(Saved entries)
^^^^
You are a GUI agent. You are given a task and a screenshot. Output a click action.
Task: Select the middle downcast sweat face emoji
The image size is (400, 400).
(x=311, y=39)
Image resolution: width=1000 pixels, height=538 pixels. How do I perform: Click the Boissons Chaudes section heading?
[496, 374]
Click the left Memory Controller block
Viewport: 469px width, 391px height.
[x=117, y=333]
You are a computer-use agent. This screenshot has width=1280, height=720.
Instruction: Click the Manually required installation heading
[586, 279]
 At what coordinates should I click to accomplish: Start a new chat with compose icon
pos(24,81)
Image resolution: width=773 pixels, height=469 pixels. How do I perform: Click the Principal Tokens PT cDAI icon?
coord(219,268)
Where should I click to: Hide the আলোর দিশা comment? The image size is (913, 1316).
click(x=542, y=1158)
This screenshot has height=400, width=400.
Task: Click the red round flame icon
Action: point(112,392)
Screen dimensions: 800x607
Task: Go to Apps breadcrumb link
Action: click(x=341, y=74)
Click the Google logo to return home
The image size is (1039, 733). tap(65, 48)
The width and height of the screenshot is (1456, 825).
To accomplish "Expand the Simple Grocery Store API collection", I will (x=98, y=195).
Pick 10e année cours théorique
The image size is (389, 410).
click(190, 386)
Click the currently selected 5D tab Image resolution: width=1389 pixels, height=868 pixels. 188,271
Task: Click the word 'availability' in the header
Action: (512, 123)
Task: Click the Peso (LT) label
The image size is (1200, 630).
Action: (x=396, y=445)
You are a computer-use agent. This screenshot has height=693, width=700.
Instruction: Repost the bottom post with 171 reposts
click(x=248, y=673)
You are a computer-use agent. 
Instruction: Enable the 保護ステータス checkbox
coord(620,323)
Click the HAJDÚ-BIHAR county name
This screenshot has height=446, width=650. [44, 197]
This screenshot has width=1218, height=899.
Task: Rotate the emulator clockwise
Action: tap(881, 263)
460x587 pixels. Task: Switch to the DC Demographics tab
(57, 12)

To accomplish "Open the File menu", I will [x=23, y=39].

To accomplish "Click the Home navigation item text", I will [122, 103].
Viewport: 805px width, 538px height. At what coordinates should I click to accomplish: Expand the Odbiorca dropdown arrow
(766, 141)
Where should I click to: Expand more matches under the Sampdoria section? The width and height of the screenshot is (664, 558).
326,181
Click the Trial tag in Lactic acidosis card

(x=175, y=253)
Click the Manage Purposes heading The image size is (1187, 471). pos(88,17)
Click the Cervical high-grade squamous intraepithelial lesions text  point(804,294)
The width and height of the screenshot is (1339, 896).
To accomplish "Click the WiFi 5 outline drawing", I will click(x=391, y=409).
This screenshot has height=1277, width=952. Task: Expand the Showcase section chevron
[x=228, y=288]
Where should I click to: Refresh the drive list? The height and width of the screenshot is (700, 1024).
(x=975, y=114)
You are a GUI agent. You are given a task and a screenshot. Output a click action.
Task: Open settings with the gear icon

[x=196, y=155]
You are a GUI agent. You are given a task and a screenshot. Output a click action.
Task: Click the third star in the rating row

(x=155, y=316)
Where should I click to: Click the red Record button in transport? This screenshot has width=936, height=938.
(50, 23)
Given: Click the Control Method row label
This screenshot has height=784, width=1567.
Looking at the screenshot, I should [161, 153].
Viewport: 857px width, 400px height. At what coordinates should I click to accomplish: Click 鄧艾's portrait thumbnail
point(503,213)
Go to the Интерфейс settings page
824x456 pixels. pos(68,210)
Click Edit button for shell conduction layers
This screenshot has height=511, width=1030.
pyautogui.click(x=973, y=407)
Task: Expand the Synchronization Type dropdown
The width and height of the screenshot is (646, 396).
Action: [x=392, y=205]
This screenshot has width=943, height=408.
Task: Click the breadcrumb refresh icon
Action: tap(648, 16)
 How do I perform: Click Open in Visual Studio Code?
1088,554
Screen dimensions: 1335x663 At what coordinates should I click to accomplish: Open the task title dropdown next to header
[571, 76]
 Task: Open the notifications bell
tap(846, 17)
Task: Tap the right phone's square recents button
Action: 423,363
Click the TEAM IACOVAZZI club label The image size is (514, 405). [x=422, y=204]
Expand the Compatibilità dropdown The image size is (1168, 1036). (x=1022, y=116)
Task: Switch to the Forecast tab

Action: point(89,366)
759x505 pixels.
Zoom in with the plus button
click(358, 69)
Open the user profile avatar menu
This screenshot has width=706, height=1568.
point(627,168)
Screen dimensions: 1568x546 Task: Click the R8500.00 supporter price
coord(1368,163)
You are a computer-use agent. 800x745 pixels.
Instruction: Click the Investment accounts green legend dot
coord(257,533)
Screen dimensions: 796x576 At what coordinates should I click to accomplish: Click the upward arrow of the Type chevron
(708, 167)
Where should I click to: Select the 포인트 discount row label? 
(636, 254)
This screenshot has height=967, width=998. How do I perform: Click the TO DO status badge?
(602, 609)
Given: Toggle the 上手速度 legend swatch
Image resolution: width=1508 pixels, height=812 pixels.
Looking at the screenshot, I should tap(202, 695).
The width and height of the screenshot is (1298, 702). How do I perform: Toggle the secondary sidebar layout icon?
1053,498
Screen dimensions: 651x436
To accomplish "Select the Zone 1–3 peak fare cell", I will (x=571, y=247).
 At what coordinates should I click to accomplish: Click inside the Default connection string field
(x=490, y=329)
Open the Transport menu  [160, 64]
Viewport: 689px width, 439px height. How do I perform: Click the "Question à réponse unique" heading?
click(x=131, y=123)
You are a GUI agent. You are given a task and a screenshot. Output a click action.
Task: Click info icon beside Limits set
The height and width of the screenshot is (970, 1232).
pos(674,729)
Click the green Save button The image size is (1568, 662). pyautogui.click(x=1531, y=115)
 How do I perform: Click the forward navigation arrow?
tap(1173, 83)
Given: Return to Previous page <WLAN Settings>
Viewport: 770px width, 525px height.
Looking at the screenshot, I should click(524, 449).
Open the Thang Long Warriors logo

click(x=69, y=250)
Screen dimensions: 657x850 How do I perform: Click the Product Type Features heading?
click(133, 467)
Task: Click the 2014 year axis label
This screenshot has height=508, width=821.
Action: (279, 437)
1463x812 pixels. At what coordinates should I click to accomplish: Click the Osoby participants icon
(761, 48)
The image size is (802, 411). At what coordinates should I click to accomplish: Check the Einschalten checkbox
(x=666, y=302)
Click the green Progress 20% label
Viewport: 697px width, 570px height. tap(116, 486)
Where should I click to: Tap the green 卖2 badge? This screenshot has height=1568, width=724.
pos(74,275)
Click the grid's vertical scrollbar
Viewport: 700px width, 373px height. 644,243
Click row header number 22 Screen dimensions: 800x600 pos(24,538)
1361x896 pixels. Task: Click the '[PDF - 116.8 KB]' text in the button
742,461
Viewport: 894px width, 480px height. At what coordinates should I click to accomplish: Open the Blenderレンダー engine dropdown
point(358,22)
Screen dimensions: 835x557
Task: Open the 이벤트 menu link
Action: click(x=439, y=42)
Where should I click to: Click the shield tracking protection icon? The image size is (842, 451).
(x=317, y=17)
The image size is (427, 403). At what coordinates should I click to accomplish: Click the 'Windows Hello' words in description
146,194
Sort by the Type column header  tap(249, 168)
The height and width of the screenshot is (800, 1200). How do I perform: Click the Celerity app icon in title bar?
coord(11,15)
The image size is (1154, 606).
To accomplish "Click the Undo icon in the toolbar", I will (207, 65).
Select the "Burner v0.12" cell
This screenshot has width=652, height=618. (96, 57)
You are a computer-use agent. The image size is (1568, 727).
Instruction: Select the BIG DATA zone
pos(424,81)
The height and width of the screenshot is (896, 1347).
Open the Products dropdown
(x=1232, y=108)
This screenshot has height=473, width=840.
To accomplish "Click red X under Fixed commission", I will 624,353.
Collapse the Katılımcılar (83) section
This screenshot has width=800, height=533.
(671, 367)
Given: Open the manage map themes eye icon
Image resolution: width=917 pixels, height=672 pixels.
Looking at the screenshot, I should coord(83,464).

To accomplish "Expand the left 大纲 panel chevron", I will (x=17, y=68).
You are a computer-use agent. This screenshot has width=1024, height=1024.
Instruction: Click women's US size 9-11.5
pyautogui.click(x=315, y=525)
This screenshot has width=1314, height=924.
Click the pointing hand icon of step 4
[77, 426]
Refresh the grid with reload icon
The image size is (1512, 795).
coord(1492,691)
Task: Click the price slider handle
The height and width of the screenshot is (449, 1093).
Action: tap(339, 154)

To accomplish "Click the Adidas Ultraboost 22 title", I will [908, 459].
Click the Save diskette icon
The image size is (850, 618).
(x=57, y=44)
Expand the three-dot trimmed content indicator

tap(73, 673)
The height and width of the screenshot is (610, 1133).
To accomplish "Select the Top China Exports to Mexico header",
^^^^
* [Exercise]: For this exercise, output exactly the lines above from the line with "Expand the Compatibilità" to the line with "Given: Toggle the 上手速度 legend swatch", counting both, and leave out the rest.

* [Response below]:
Expand the Compatibilità dropdown The image size is (1168, 1036). (x=1022, y=116)
Task: Switch to the Forecast tab

Action: point(89,366)
759x505 pixels.
Zoom in with the plus button
click(358, 69)
Open the user profile avatar menu
This screenshot has width=706, height=1568.
point(627,168)
Screen dimensions: 1568x546 Task: Click the R8500.00 supporter price
coord(1368,163)
You are a computer-use agent. 800x745 pixels.
Instruction: Click the Investment accounts green legend dot
coord(257,533)
Screen dimensions: 796x576 At what coordinates should I click to accomplish: Click the upward arrow of the Type chevron
(708, 167)
Where should I click to: Select the 포인트 discount row label? 
(636, 254)
This screenshot has height=967, width=998. How do I perform: Click the TO DO status badge?
(602, 609)
Given: Toggle the 上手速度 legend swatch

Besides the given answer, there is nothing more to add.